Siglec homologs interact with membrane-bound Heat Shock Protein 70 (Hsp70) during early infection of the Schistosoma mansoni susceptible (BB02) Biomphalaria glabrata snail host

Sialic acid-binding immunoglobulin-like lectins (siglecs) are cell surface receptors involved in immune signaling. When Schistosoma mansoni infects its intermediate host, the Biomphalaria glabrata snail, early stress responses, such as upregulation of heat shock protein 70 (Hsp70) are observed. We hypothesized that stress-induced Hsp70 translocates to the cell membrane and interacts with siglec homologs to modulate immune responses in the snail. Utilizing in-silico approaches, we identified B. glabrata transcripts homologous to human and molluscan siglecs, followed by homology modeling and molecular docking, which predicted a salt bridge between glutamic acid 479 on BgHsp70 and lysine 47 on a siglec homolog (BgPrx), suggesting a plausible binding interface.
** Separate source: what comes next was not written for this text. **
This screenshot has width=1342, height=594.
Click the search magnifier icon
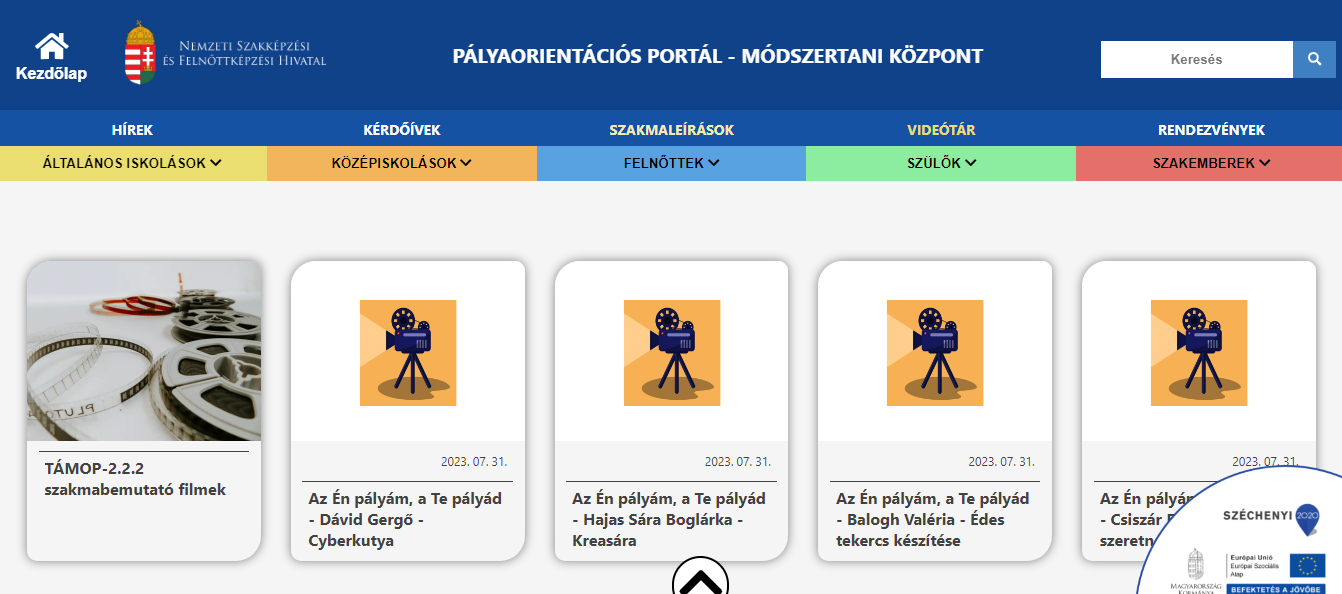pos(1314,59)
To validate this, we performed real-time qPCR from infected susceptible juvenile BB02 snails, revealing significant upregulation of siglec homolog transcripts shortly after infection. Additionally, protein fractionation and immunocytochemistry confirmed BgHsp70 localization to the membrane post-infection. These results support a model in which siglec–Hsp70 interactions may dampen stress signaling to suppress host immune defenses. Concurrently, S. mansoni employs glycan mimicry, presenting host-like sialylated structures that likely engage siglecs and further misdirect the immune response.

Together, our findings suggest that BgHsp70–siglec interactions, in combination with parasite glycan mimicry, constitute a potential immune evasion mechanism enabling schistosome establishment in susceptible B. glabrata snails.